■ **EXERCISE DESCRIPTION**: Nothing but the lines from the start of the entries through the line containing "is (991, 1926)." should appear in the answer, each given exactly.

** Opening PROVIDED RECORDS block **

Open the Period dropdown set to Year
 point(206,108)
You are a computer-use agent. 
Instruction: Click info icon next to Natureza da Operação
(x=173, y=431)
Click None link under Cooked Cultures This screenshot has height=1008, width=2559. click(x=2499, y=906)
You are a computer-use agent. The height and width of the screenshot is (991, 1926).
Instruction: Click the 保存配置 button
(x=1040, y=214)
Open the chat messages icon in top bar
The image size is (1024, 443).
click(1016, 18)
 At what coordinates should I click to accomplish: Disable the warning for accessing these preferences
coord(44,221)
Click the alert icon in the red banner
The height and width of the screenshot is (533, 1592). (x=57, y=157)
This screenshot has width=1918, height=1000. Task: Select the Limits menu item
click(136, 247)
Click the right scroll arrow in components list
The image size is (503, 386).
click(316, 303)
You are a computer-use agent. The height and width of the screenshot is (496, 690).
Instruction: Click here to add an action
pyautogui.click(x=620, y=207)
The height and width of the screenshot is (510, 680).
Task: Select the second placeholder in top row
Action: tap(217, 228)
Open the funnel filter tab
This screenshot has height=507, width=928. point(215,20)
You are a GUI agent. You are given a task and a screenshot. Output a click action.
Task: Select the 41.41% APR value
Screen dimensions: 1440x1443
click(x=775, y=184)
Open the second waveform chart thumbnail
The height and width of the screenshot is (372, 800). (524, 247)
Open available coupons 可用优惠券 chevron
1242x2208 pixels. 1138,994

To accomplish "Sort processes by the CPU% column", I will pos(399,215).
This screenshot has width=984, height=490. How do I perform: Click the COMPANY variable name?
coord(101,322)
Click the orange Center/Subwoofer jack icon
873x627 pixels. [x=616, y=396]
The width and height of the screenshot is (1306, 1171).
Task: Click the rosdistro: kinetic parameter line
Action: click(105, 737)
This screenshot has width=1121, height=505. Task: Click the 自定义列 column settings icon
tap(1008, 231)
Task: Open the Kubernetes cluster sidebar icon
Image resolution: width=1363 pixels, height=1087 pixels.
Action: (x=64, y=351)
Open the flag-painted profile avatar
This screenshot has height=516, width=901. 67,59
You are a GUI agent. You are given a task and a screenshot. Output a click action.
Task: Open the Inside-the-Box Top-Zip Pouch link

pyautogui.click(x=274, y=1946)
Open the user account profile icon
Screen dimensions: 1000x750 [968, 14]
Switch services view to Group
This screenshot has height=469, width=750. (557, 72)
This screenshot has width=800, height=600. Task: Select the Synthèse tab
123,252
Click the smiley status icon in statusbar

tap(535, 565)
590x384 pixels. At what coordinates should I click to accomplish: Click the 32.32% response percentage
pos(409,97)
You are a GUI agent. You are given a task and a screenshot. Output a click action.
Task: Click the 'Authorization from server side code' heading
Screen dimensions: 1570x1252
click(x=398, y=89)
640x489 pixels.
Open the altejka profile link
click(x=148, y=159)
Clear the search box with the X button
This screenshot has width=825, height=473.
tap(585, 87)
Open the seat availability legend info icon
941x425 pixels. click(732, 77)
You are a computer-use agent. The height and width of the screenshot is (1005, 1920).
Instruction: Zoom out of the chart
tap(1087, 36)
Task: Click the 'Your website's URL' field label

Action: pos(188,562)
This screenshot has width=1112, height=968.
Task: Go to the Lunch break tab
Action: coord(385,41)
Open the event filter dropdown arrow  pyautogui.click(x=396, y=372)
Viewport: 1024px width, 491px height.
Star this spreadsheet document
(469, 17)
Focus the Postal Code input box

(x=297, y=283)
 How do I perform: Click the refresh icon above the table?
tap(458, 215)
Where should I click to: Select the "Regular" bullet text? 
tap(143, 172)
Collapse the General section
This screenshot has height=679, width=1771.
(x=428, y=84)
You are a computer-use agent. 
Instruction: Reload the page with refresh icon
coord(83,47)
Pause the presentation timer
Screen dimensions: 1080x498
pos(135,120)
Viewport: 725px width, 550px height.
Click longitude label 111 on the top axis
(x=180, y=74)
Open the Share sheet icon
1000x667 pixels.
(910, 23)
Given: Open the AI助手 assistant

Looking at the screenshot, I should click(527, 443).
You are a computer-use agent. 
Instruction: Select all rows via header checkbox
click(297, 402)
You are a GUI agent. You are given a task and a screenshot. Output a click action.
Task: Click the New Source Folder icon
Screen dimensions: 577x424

** Closing PROVIDED RECORDS block **

■ **YOUR RESPONSE**:
Open the Period dropdown set to Year
 point(206,108)
You are a computer-use agent. 
Instruction: Click info icon next to Natureza da Operação
(x=173, y=431)
Click None link under Cooked Cultures This screenshot has height=1008, width=2559. click(x=2499, y=906)
You are a computer-use agent. The height and width of the screenshot is (991, 1926).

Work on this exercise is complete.